Items from a data source
::::::::

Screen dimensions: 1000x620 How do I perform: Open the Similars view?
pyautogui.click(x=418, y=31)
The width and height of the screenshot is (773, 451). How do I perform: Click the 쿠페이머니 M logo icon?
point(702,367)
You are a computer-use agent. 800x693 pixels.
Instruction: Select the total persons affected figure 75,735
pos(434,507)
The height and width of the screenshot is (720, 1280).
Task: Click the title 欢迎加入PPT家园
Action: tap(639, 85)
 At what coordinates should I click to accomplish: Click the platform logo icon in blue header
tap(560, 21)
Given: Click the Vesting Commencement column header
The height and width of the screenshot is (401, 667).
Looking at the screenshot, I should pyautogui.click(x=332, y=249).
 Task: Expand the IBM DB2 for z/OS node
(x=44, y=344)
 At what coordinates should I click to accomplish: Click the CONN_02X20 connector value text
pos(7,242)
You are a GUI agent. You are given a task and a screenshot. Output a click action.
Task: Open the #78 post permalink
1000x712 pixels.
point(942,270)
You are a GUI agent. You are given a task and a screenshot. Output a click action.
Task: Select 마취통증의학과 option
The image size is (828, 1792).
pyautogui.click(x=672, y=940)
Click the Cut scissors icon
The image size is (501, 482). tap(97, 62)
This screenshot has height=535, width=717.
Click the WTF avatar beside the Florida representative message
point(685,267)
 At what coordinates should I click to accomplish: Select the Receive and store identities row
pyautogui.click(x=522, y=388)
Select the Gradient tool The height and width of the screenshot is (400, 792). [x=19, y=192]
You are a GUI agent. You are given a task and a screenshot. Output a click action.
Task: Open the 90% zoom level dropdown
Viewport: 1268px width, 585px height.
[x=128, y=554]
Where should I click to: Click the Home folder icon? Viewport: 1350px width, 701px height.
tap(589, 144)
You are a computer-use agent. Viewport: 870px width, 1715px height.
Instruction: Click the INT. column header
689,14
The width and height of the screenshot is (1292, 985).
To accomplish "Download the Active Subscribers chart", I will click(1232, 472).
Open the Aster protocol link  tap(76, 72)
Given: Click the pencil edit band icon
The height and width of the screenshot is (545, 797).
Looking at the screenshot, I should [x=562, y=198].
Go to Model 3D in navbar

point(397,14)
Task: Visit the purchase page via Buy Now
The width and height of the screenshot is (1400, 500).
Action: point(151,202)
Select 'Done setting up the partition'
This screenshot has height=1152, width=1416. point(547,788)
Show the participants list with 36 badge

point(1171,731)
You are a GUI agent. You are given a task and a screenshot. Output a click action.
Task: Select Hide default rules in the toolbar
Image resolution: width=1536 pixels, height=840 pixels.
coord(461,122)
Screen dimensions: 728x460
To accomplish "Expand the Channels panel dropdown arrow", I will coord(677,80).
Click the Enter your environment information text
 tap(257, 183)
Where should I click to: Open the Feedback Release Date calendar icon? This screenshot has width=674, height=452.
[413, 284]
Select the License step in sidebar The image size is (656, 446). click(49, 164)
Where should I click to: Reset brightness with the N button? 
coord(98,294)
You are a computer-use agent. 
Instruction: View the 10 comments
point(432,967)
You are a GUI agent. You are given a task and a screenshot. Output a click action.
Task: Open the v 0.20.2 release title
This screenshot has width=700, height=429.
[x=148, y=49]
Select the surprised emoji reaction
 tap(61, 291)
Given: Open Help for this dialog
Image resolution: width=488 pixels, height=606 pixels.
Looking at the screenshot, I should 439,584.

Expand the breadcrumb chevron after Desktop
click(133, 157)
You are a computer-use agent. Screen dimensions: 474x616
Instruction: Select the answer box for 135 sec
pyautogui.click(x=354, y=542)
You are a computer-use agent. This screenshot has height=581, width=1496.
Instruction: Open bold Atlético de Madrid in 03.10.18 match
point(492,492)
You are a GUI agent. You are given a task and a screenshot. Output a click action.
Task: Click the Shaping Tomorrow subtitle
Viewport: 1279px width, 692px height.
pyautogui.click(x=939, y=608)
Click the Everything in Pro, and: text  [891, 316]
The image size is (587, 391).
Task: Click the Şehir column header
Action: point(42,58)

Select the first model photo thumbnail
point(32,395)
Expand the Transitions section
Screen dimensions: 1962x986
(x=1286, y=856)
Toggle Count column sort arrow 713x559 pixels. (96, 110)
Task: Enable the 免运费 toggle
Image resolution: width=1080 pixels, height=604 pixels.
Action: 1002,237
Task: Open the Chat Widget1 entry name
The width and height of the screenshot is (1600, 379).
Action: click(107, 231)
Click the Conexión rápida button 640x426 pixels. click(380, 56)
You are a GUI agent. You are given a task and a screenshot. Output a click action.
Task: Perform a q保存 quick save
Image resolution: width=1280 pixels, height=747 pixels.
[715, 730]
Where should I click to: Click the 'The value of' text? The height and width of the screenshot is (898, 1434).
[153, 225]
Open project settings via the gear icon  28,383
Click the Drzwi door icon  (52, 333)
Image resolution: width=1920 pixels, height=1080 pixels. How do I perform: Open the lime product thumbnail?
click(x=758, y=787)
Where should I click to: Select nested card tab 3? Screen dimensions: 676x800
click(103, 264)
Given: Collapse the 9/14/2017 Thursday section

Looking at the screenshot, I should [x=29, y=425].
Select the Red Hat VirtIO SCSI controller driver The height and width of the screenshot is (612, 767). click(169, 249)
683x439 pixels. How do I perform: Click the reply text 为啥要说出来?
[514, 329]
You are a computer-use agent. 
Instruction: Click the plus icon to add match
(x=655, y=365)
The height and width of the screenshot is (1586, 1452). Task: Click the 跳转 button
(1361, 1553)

::::::::

**What the task asks**:
Copy each line from the records above that includes the string "dropdown".

**Exercise output**:
Task: Open the 90% zoom level dropdown
To accomplish "Expand the Channels panel dropdown arrow", I will coord(677,80).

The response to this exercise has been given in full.